In the case of Halloween, yes. With the exception of some original footage that was reused, there’s much more carnage shown on screen, and it’s pulled off wonderfully, for the most part. Some might argue that the fire effects during the climax go over the top, but I found it appropriate given the amount of damage that Myers is able to take and get back up from. Laurie’s face appearing in the darkness to say “happy Halloween, Michael” was cheesy, admittedly, but aside from that, it all looked good to me.


The Predator, on the other hand, apparently blew most of its effects budget on stuff other than the actual aliens. I can’t put my finger on exactly why, but the face and mandibles of the first Predator look less functional than they did in 1987/1990. More importantly, its movements are too human. Part of the appeal of Peter Kevin Hall’s performances was that his body language in the Predator suit was eerie and unsettling, with graceful flow belying raw power and alien perception. In The Predator, though, it just moves like a person. When the larger Predator comes in later, it still suffers from the same shortcomings as the first Predator (despite using its mandibles at one point for a bite that was probably supposed to be scary but just ended up looking ridiculous). On top of those, though, the overuse of CGI becomes extremely apparent because its lower body is far too small for its frame, like putting Shaquille O’Neal’s upper body on college-era Kevin Durant’s legs. To its credit, The Predator did do a good job with its gore and alien technology effects, but when the main aliens themselves look so bad, it hardly matters (I think the hunting “dogs” look awful, too, but maybe that’s just a matter of taste).
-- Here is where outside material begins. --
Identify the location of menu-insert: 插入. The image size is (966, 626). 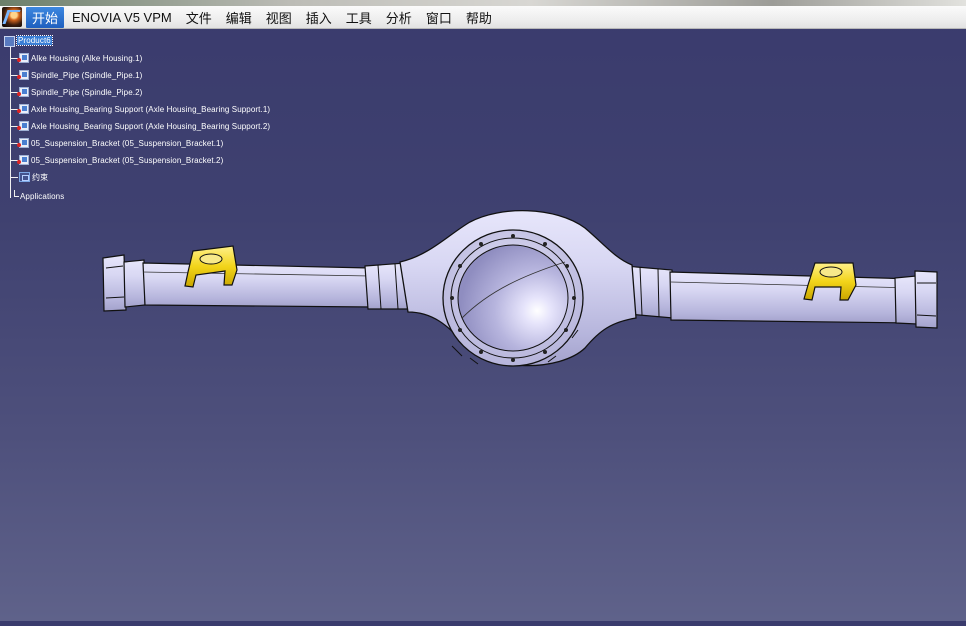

Both of these films were meant to tap into nostalgia for the originals. There’s a big difference in how each went about doing that, though. Halloween used that nostalgia in a respectful way to enhance a work that could stand well on its own merits. The Predator used that nostalgia as a crutch to try hiding that it was a weak movie with no real purpose beyond being a cash grab, and it couldn’t even do that much without screwing up simple elements of the original. Part of the genius of 1978’s Halloween was that it works well at building tension and providing scary moments on first viewing and then reinforces its concepts when you think deeper about it. 2018’s Halloween does the same. Similarly, part of the genius of Predator was that it works perfectly fine as a mindless action flick and then gets even better when you try thinking deeper about it. The Predator, on the other hand, is a boring movie that gets dumber under further scrutiny.